▸ EXTRACTED TEXT:
◇ ◇ ◇ ◇
# Seriously smitten with new puppy



## rubster (Jul 26, 2011)

So we finally did it and got a puppy. Oh my GOD I am in love with her already! She is sooo cute. She is a mischievous, gorgeous, cuddly, warm little cockapoo..... see profile pic! 

I could never really get why people were so into their dogs, until now.......

I thought that when she arrived I would be sad that it wasn't a baby. But I don't. Don't get me wrong, if I could choose between them I would still choose a baby, but I have to say I am BOWLED OVER by how much joy and happiness she has brought to us all. 

SIGH!


----------



## kandykane (Nov 17, 2008)

Congrats on your new puppy!! My fur baby is 11 in a couple of weeks (can't believe it!) and he's given me so much fun and companionship over the years. Dogs are awesome. Enjoy your little bundle


----------



## Dancing duck (Sep 12, 2014)

Awwww she looks gorgeous   we are planning to get a puppy soon as it looks like the end of the road for us and I need something to love and fill the void. Glad to hear she brings you happiness - how can you not love that cute little face!


----------



## rubster (Jul 26, 2011)

I'm sorry to hear that, dancingduck, it's a very hard time.......wishing you all the best on your journey

A puppy will bring you so much joy! They are amazing and the love I felt for her straighaway was very unexpected.)
◇ ◇ ◇ ◇
▸ DATASET ROWS:

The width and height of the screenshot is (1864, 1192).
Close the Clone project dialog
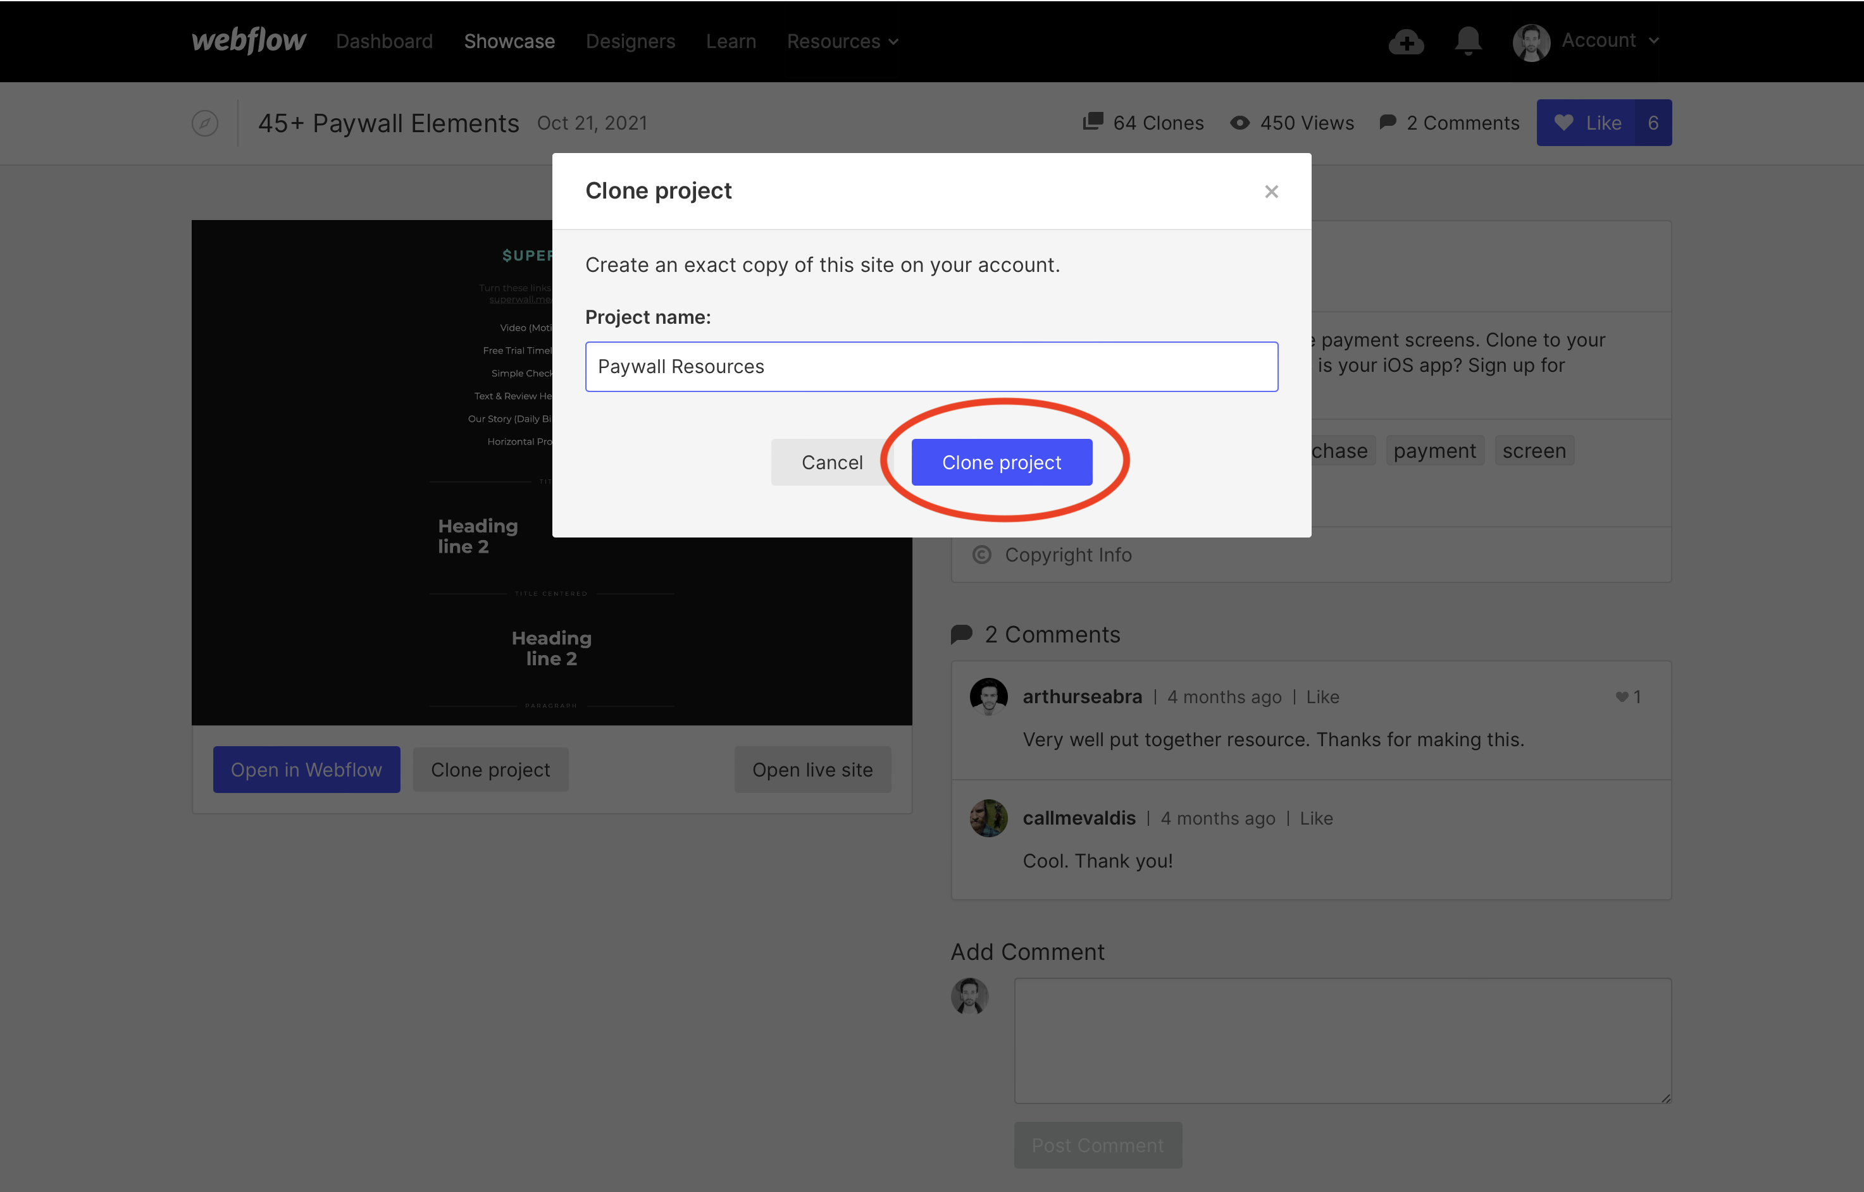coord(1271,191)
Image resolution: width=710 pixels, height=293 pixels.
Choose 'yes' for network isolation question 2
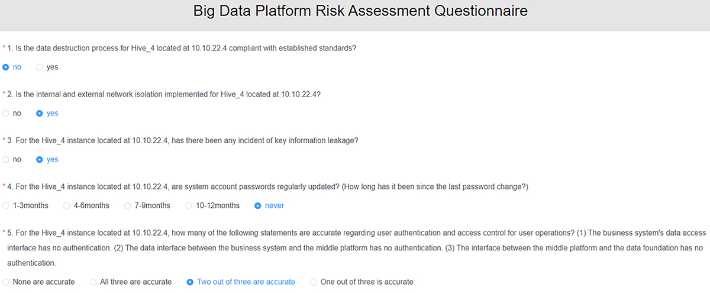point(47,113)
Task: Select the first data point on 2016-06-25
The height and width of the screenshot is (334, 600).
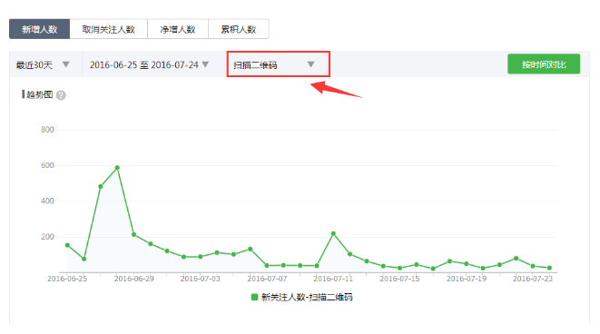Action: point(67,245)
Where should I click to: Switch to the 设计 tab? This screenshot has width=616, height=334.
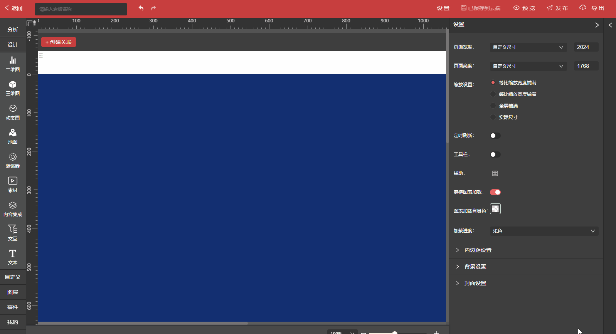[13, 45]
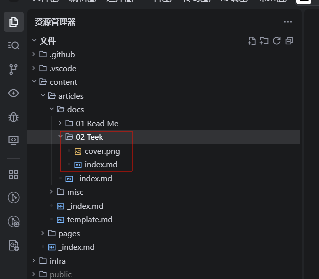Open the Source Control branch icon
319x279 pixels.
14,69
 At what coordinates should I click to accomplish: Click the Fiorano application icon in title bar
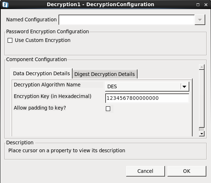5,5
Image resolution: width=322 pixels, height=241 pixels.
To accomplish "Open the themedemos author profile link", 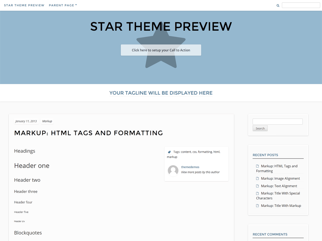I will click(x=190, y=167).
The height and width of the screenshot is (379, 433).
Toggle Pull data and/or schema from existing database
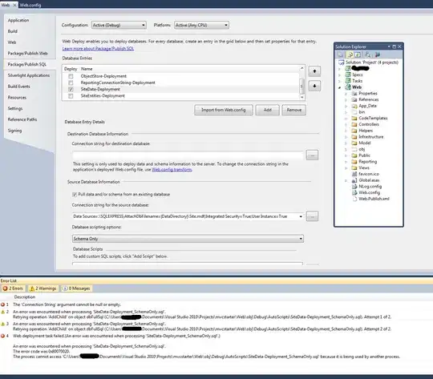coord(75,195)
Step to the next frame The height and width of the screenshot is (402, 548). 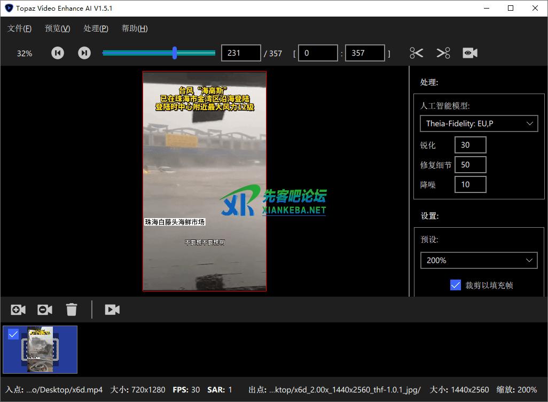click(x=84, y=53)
◇ ◇ ◇ ◇
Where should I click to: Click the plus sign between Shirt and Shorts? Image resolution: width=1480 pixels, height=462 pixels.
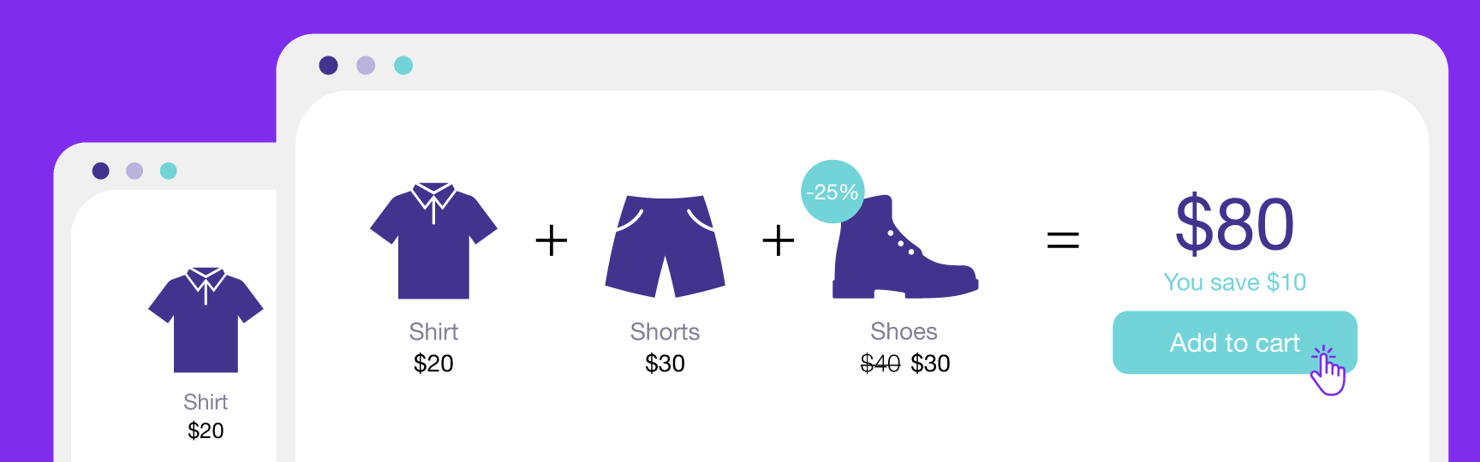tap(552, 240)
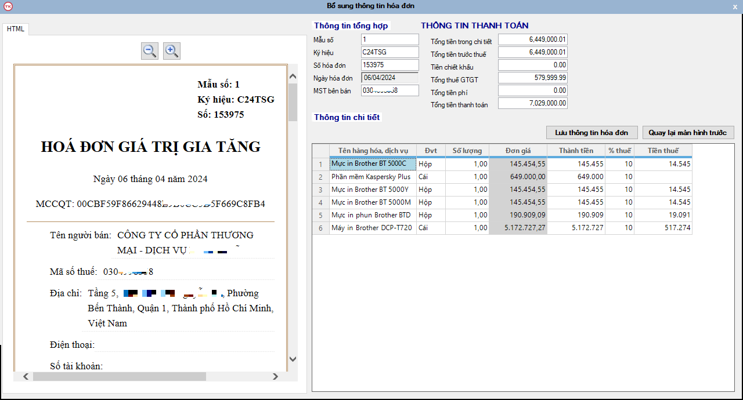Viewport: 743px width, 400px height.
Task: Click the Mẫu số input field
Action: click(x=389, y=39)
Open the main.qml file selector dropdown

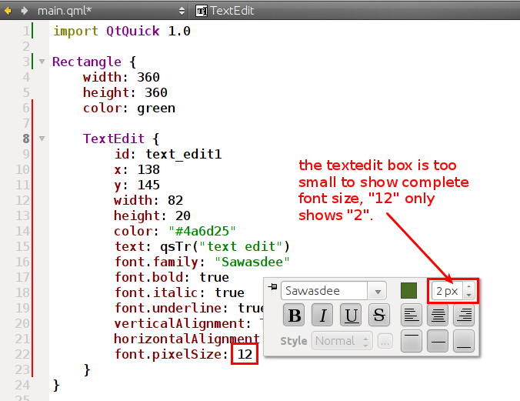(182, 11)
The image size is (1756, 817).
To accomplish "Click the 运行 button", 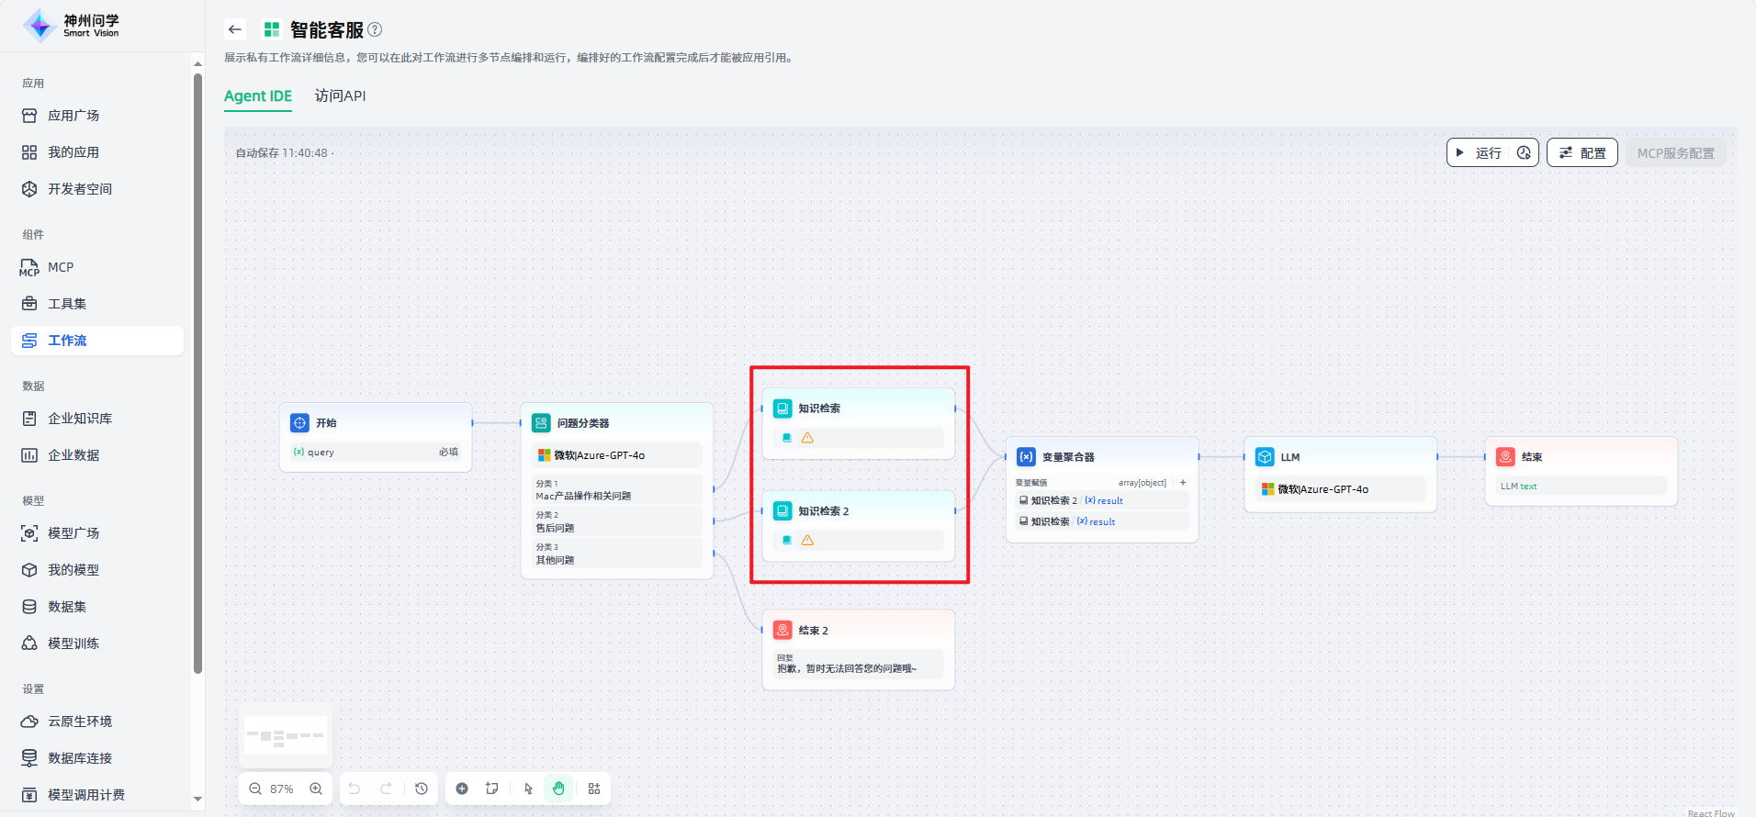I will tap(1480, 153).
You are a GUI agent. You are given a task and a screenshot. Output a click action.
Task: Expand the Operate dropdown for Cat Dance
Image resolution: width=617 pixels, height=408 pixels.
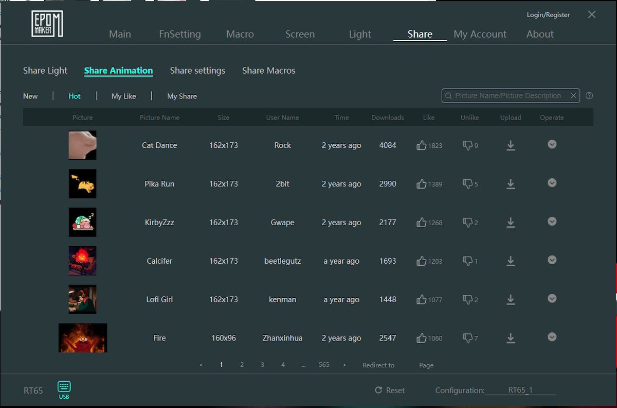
◇ ◇ ◇ ◇
▸ COMPLETE THE FOLLOWING:
a) Answer these questions about the puppy thread above, one per line:
(i) What kind of dog is the new puppy?
(ii) How old will kandykane's dog be in a couple of weeks?
(iii) Before the puppy arrived, what did rubster think she would feel?
b) Please pick up the puppy thread above after its last sentence and keep it going.

▸ ANSWERS TO THE TASKS:
a)
(i) A cockapoo.
(ii) 11.
(iii) Sad that it wasn't a baby.

b)
Even when she poos right in front of me in the kitchen ha ha ha ha!!!!!!!!


----------



## Dancing duck (Sep 12, 2014)

Thanks Rubster I guess all of us here are going through our own difficulties one way or another!
Can't wait to get a pup now and have something positive to look forward to - give your pup a cuddle from me!


----------



## Redgirl (May 16, 2007)

We have added to new kittens to our family and I can say that they are bringing us nothing but laughs and joy and of course stinky litter trays!
x


----------



## HighTower (Jan 11, 2012)

Aww she looks so cute - like butter wouldn't melt  

I've never seen a cockapoo in the flesh...I'm a big cocker spaniel fan but my husband doesn't like the cloud of hair that follows my Mum's cocker. Maybe a cockapoo is the answer? Alas we're both out working during the week so getting a dog is as remote a possibility as a baby!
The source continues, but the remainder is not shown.